Customisation: Everything Small Businesses Need to Know
When your competition is only a click away, it’s critical to offer the specific, customised offering that a prospective customer is after. But that’s easier said than done — so here’s why customisation matters and what to do about it.
Salesforce
In our 5th edition of the Small and Medium Business Trends Report, business leaders named two top challenges that remained consistent both before and during the pandemic: personalisation and bringing innovative offerings to the market.
In other words, small and medium-sized businesses (SMBs) need to be thinking about customisation. While customers crave personalised interactions and experiences, they also want services and products that are tailored to their exact needs. The business landscape had already changed before the pandemic, but now customer expectations are even higher.
Technology has given customers access to a greater range of products, which means they have more choice — and power — than ever before. Thirty years ago, you’d generally tell the customer what you stocked and they’d buy the thing that was the closest match to what they were after — they didn’t have many other options. Now, customers can shop online from anywhere in the world. They can compare 20 different versions of a product in minutes and decide which one is the best fit for them.
This surge in choice means that if you’re not customising your products and services to individually suit a customer’s needs, they can (and often will) go find exactly what they’re after elsewhere.
But let’s slow down for a second — almost any SMB leader can tell you that customising everything for everyone simply isn’t realistic (or profitable). So how can SMBs approach customisation in a way that’s right for their business, customers and employees?
Getting started with customisation as a small business
The best place to start on any customisation journey is to provide your customers with a voice, a direct line of communication with your business. It’s only by listening to your customers that you can get a true understanding of their wants and needs, and then decide whether you can fulfill them or not.
Here are two steps to help you do that.
1. Deciding whether customisation is right for your small business
In certain instances, customisation might not make business sense. If you have a physical product, customisation can be very expensive — it may not be achievable.
The danger with customisation is that you can get pulled off in all different directions, so you need to be careful not to lose sight of what your business stands for, and decide early on how far you want to go. If you commit to addressing each and every customer demand, your product or service could get diluted in a way that negatively impacts the business. Plus, meeting a customer demand won’t necessarily be profitable in every instance.
Instead, you need to find ways to cut through the noise and identify the most critical or popular demands — these are often the ones that will have the biggest impact. That identification usually depends on data. Customer insights — pulled from pockets of customer experience like your website, service team, or social media channels — can be your best tool in clarifying which customisations will make the biggest difference. For instance, do sales reps frequently hear that customers would be more willing to subscribe to a service if it contained a particular option? Are customers frequently searching your website for a product variation you don’t offer?
A customer relationship management (CRM) solution can help you thread together this type of data and ensure you’re getting a complete picture of what customers are saying, needing or wanting.
It’s also worth looking at your competition. If you have a captive audience that can’t get your products or services elsewhere, then there may not be a need for customisation at this stage.
Also, customisation may not be the best business strategy if you’re the expert in your product category — particularly if it’s a product that you’ve brought to market. In this case, you’re in a position to educate your customers on the benefits of the product configuration the way it is and the negative impact customisation might have.
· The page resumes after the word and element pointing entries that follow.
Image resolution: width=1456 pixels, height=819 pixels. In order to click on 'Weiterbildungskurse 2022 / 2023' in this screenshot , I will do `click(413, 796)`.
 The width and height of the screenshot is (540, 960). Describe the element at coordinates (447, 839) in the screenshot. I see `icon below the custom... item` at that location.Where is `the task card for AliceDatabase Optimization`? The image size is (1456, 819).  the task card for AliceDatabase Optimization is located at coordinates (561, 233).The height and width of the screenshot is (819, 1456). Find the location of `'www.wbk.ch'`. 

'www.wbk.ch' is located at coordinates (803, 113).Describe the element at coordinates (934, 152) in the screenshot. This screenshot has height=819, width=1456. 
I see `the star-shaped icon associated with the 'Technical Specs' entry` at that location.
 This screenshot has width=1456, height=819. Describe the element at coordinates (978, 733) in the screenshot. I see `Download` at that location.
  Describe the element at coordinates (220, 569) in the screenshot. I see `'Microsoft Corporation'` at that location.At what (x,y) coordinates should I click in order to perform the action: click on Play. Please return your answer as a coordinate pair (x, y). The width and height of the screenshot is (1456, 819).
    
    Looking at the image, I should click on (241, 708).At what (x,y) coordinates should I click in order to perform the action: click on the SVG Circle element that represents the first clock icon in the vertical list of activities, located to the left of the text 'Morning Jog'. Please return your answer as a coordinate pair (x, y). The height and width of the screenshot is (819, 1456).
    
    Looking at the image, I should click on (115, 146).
2. Mass customisation: balancing flexibility with process
One of the most critical considerations is striking the right balance between process and flexibility. You need to be flexible to deliver on your customers’ individual needs, but you also need the processes that ensure a great customer experience. Too much flexibility can put pressure on your business model, increase the cost of business and cause discontent among employees.
One of the easiest places to insert flexibility into the process is through the use of technology that enables the process to be changed without losing its core objectives and production to be easily scaled.
It’s harder to be flexible where people are involved in the delivery process. Employees typically need some level of consistency to feel comfortable and confident in doing their job. They shouldn’t be having to adapt too much, and change too much, within the process, because uncertainty in job roles can breed problems internally — which often translates to problems externally, like negative impacts to customer experience.
Ultimately, embedding the right business processes to support customisation is critical. If you customise your products and services but compromise on quality, you might find yourself back to square one. And employees need the right processes and tools to be confident about the outer boundaries of flexibility — and to ensure they aren’t spending too much time on a single process, task or customer problem.
For many SMBs, digital solutions have been instrumental in scaling these sorts of processes and digitising manual workflows that prevent employees from focusing on higher-value tasks. In fact, according to the Small and Medium Business Trends Report, more than half (57%) of SMB leaders say their businesses would not have survived the pandemic if they had been using technology from a decade ago.
Determining the right type and degree of customisation is a bit of a balancing act, especially when you need the processes and tools to support employees. Data will be one of your best tools in striking that balance.
So what steps will your business take today to find the right flexibility and stay ahead of the curve?